CORREIO POLÍTICO | Sorte do Brasil: militares às vezes não se entendem

Freire Gomes: Exército negou, Marinha topou | Foto: Fabio Rodrigues-Pozzebom/ Agência Brasil

O relator dos processos sobre os atos golpistas no Supremo Tribunal Federal (STF), Alexandre de Moraes, resolveu não incluir como prova as conversas do agente da Polícia Federal Wladimir Soares. A razão é lógica, do ponto de vista técnico: as conversas apareceram depois da denúncia do procurador-geral da República, Paulo Gonet. Então, não tinham sido incluídas como prova por ele. Moraes afirma que elas não acrescentam fato novo ao que já se sabia. É possível. Mas, mesmo não sendo prova a ser analisada, o que disse Soares certamente servirá para aprofundar as convicções pessoais dos ministros. Porque há ali um roteiro detalhado do que foi planejado, e que só não teria sido executado porque faltou o aval do ex-presidente Jair Bolsonaro.

 

Exército

Aval que faltou, segundo ainda o que relata o agente Soares, porque Bolsonaro "foi traído dentro do Exército". No relato de Soares, "os generais deram a última forma e disseram que não iam apoiar mais eles". Pelo raciocínio de Soares, "o PT" teria comprado esses generais.

Disputa

Para além dos delírios conspiratórios de quem conspirava, o que se sabe é que os comandantes militares divergiram sobre a proposta de golpe. Freire Gomes, do Exército, e Baptista Júnior, da Aeronáutica, não toparam. E houve só o apoio de Almir Garnier, da Marinha.

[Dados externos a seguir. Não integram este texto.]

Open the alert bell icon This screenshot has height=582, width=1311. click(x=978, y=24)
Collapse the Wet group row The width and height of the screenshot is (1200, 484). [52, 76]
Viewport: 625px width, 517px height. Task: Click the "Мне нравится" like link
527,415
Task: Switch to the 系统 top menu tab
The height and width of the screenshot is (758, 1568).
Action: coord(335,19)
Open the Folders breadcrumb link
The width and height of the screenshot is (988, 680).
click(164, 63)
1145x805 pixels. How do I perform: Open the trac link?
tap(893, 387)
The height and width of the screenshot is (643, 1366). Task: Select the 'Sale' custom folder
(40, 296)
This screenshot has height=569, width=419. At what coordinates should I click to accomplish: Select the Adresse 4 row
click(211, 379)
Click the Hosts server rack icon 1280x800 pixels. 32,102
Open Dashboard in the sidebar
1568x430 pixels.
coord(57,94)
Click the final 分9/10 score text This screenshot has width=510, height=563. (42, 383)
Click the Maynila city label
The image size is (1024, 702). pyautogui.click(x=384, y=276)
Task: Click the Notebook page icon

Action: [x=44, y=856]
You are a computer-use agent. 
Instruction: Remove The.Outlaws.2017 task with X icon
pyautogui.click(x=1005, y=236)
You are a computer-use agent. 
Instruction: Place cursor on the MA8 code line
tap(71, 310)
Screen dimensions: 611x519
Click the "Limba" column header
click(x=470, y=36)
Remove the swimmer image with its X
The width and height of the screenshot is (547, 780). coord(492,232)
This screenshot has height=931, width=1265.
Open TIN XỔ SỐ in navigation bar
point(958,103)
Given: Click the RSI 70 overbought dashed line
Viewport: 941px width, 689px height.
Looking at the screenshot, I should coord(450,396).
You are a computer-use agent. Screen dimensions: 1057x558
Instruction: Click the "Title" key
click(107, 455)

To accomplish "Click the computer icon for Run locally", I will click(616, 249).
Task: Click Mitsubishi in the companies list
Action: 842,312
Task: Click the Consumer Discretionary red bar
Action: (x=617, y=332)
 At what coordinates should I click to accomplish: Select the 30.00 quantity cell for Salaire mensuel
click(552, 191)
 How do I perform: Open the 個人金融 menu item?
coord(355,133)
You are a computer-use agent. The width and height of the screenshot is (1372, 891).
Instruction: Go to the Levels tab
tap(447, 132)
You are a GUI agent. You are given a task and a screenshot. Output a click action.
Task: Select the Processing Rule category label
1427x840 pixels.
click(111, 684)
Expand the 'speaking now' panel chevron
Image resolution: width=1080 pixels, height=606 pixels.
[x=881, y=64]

No auge da repressão, Forças Armadas também divergiram

Prédio onde funcionou o Doi-Codi de São Paulo | Foto: Paulo Pinto/Agência Brasil

O jornalista Eumano Silva é um dos maiores especialistas do país sobre o regime militar. Sobre a ditadura, escreveu, entre outros, "Araguaia - Os arquivos secretos da Guerrilha", em parceria com Taís Morais, vencedor do Prêmio Jabuti em 2006. No ano passado, Eumano publicou o volume 2 de "Longa Jornada até a Democracia - Os 100 anos do Partidão", que conta a história do Partido Comunista Brasileiro (PCB) de 1967 até o seu fim, quando se tornou o PPS e depois o atual Cidadania. Novamente, em muitos momentos Eumano mergulha em arquivos da ditadura . No caso, não somente para contar a perseguição aos comunistas.

Divisão

Eumano mostra que as Forças Armadas, em muitos momentos, entram numa disputa de vaidades, que provoca divisão. Um dos momentos detalhados em seu livro conta justamente como isso se deu quando os militares montaram suas ferramentas de repressão.

Codi

Após o famigerado Ato Institucional 5 (AI-5), a ditadura começou a estruturar seu aparelho de repressão com os novos poderes que recebia. Criou-se, então, o Centro de Operações de Defesa Interna (Codi). E a ideia de quem o idealizou era o comando do Exército.

Sarmento

O idealizador foi o general Syseno Sarmento. Que apresentou um modelo no qual os órgãos de informação das demais forças ficassem subordinadas ao Exército. Na época, a Marinha não aceitou esse modelo, e voltou-se contra ele, adiando as instalações dos Codis.

Marinha

A Marinha achava que tinha organismos melhores de inteligência que as demais forças. Defendeu ficar só na análise. Com isso, à época livrou-se do serviço sujo da tortura, que ficou com o Exército. Curioso é que, agora, quem teria evitado o serviço sujo foi o Exército.